In the entries below, every line that contains "column" must be located and copied.

▬▬▬

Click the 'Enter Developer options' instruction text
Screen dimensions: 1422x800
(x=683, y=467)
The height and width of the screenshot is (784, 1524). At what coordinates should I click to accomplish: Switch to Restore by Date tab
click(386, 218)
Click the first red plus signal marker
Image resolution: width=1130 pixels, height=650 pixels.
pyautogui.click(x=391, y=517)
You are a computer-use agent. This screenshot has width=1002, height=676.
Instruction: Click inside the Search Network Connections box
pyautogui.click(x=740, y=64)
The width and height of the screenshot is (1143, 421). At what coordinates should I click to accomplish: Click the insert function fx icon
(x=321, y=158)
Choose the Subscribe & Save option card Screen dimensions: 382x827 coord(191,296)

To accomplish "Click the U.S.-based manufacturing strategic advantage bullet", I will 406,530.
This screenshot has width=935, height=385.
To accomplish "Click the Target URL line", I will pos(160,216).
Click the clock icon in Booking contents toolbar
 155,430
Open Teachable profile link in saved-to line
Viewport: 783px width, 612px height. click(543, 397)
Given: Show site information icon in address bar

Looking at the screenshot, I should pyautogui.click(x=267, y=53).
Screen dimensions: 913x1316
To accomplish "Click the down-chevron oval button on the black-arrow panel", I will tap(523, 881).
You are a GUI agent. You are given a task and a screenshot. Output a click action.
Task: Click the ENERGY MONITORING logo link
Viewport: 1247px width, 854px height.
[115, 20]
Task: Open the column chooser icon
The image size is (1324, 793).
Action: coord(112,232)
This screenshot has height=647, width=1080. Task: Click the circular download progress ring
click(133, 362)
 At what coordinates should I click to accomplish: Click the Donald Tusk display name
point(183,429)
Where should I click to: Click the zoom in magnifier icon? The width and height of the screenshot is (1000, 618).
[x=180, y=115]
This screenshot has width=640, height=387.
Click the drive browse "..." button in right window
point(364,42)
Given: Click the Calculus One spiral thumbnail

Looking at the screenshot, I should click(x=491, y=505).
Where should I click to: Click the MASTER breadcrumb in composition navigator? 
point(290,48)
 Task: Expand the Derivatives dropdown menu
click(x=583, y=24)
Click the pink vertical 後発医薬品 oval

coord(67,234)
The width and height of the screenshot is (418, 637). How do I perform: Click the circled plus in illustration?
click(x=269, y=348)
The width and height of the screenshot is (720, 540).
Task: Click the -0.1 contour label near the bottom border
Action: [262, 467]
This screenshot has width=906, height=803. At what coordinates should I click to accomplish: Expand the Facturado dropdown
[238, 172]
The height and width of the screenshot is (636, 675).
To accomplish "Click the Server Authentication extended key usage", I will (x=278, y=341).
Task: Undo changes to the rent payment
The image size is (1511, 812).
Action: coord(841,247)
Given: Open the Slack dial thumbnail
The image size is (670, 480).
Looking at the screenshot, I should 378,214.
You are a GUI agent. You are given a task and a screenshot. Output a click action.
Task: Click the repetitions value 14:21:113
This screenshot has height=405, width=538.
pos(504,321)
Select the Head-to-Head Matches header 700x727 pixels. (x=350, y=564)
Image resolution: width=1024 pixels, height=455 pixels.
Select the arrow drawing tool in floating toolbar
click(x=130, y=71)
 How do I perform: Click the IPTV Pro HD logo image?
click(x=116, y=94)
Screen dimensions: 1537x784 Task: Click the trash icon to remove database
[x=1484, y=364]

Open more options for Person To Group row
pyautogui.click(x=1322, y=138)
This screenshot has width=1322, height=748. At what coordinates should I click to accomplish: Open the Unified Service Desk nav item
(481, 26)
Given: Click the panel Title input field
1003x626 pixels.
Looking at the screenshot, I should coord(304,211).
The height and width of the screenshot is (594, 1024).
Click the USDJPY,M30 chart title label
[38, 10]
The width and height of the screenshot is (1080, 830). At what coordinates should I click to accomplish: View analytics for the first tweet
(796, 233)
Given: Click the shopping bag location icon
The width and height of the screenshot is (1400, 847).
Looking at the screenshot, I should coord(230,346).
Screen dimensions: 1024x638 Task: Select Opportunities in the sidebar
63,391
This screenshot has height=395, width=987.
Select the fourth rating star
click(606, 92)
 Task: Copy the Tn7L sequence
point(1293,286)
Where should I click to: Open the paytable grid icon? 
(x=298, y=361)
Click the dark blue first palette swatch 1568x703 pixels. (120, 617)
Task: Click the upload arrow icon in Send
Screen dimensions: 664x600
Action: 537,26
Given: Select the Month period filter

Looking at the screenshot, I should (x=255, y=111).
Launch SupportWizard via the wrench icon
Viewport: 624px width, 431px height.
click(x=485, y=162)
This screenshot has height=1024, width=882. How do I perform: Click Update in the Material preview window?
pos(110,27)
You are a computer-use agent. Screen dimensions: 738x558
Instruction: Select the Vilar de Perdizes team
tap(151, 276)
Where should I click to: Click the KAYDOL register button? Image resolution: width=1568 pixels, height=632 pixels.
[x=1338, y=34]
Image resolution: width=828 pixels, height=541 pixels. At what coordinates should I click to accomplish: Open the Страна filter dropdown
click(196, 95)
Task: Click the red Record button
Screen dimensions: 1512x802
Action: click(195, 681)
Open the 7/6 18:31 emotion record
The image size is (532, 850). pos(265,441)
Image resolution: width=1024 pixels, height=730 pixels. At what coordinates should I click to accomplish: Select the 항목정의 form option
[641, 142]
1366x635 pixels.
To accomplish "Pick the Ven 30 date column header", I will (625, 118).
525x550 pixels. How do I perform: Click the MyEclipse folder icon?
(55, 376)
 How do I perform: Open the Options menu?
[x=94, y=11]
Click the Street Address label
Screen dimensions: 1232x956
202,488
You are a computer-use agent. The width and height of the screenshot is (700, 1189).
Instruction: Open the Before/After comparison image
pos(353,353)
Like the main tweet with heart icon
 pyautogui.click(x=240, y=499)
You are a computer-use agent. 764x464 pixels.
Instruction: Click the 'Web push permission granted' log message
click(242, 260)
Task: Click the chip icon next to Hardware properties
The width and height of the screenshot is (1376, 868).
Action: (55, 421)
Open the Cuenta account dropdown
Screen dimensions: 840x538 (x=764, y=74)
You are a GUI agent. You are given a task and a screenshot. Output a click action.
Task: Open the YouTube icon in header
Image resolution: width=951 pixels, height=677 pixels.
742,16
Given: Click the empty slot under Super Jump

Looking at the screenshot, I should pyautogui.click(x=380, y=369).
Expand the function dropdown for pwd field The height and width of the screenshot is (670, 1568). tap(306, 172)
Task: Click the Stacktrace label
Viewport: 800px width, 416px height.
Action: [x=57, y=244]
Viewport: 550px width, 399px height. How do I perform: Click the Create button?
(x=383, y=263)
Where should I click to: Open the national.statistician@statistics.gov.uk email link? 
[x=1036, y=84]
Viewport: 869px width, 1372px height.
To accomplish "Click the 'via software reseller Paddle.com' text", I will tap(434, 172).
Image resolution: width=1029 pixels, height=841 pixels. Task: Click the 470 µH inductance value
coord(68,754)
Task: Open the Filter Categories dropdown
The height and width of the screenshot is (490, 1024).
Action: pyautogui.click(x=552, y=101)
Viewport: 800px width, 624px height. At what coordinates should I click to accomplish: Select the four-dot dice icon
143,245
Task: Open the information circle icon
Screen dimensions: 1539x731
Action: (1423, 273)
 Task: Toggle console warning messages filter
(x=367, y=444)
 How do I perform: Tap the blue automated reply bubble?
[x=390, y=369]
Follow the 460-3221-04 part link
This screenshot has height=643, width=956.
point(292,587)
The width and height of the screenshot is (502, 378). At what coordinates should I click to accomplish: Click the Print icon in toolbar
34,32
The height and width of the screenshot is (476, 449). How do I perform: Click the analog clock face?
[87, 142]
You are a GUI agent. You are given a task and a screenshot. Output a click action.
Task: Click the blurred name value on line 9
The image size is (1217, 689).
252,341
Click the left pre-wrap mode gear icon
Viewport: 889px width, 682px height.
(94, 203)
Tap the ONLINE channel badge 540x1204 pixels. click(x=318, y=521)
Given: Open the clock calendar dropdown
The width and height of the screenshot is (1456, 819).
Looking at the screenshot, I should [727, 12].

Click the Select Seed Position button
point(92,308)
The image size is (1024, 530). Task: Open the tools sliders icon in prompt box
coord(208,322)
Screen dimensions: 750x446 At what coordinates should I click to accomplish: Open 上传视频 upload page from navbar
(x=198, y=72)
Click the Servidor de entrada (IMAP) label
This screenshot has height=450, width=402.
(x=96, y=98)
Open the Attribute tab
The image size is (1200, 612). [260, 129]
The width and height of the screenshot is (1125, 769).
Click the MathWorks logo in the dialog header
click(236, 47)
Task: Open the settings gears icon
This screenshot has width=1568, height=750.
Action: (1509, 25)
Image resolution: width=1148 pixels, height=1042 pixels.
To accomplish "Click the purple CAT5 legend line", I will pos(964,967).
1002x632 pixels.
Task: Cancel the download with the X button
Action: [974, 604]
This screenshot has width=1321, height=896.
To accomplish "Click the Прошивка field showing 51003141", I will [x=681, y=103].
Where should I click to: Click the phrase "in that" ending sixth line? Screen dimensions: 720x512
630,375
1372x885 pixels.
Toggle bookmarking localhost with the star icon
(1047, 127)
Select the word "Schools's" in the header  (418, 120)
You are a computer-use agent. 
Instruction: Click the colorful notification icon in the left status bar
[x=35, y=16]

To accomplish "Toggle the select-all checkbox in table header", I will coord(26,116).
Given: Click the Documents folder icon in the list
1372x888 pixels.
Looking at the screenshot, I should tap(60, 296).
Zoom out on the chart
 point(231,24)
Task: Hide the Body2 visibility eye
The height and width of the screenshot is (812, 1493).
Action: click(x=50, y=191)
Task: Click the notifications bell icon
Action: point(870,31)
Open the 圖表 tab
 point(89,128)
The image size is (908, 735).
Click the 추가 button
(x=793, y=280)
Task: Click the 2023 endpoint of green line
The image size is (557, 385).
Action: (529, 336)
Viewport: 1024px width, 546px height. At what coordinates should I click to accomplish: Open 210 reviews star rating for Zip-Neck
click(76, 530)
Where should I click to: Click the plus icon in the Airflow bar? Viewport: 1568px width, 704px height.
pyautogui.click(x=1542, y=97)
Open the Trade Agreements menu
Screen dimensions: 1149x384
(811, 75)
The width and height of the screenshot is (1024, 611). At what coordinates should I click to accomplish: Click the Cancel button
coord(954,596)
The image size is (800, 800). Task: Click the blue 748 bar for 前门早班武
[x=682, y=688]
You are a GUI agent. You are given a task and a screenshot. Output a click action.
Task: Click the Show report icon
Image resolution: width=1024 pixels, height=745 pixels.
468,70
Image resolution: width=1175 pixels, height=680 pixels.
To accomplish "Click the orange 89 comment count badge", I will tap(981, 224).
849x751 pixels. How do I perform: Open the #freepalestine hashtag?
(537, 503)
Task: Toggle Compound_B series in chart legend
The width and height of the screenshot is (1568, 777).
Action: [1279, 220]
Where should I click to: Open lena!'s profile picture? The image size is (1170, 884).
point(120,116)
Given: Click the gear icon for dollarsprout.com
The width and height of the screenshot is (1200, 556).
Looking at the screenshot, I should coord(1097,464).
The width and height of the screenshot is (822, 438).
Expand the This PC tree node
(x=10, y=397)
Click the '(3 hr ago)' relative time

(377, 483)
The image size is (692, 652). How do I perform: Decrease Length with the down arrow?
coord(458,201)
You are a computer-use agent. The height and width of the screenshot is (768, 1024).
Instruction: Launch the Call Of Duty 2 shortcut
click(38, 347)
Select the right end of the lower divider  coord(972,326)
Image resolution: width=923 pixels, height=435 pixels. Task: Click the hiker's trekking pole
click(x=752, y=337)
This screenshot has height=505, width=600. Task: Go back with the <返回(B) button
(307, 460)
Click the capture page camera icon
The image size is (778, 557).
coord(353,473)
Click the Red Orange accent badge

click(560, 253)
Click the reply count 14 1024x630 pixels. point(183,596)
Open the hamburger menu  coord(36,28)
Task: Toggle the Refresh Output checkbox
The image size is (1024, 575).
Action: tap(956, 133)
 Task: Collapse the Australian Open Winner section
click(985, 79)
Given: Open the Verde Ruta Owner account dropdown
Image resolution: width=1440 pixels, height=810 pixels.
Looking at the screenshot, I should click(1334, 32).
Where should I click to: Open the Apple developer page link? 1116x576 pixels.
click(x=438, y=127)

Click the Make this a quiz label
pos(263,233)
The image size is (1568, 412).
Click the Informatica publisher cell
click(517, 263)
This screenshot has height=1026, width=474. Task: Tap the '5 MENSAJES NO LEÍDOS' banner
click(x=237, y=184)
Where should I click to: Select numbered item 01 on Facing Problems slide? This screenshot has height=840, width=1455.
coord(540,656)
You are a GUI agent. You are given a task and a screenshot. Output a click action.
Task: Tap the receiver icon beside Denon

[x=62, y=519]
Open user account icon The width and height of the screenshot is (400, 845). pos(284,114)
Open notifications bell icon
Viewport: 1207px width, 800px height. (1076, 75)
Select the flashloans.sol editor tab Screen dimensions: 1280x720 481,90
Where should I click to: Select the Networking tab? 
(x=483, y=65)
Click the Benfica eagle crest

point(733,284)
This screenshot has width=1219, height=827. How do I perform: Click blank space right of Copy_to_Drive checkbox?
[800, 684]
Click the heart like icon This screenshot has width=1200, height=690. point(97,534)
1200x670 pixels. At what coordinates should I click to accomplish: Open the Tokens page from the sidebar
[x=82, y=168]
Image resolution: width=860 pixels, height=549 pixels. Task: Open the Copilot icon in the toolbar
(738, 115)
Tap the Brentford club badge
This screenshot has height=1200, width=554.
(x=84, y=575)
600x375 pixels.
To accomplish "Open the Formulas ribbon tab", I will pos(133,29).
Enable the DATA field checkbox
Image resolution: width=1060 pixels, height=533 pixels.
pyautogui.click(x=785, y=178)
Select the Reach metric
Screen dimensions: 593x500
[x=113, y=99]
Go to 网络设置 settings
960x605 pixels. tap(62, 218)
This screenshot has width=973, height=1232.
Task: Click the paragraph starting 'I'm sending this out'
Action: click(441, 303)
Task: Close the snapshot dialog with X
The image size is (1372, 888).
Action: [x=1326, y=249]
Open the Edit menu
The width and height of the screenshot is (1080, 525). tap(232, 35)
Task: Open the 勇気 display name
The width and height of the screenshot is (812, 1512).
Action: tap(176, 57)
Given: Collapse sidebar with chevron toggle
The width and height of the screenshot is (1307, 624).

▬▬▬

TASK RESULT ▸
Task: Open the column chooser icon
To accomplish "Pick the Ven 30 date column header", I will (625, 118).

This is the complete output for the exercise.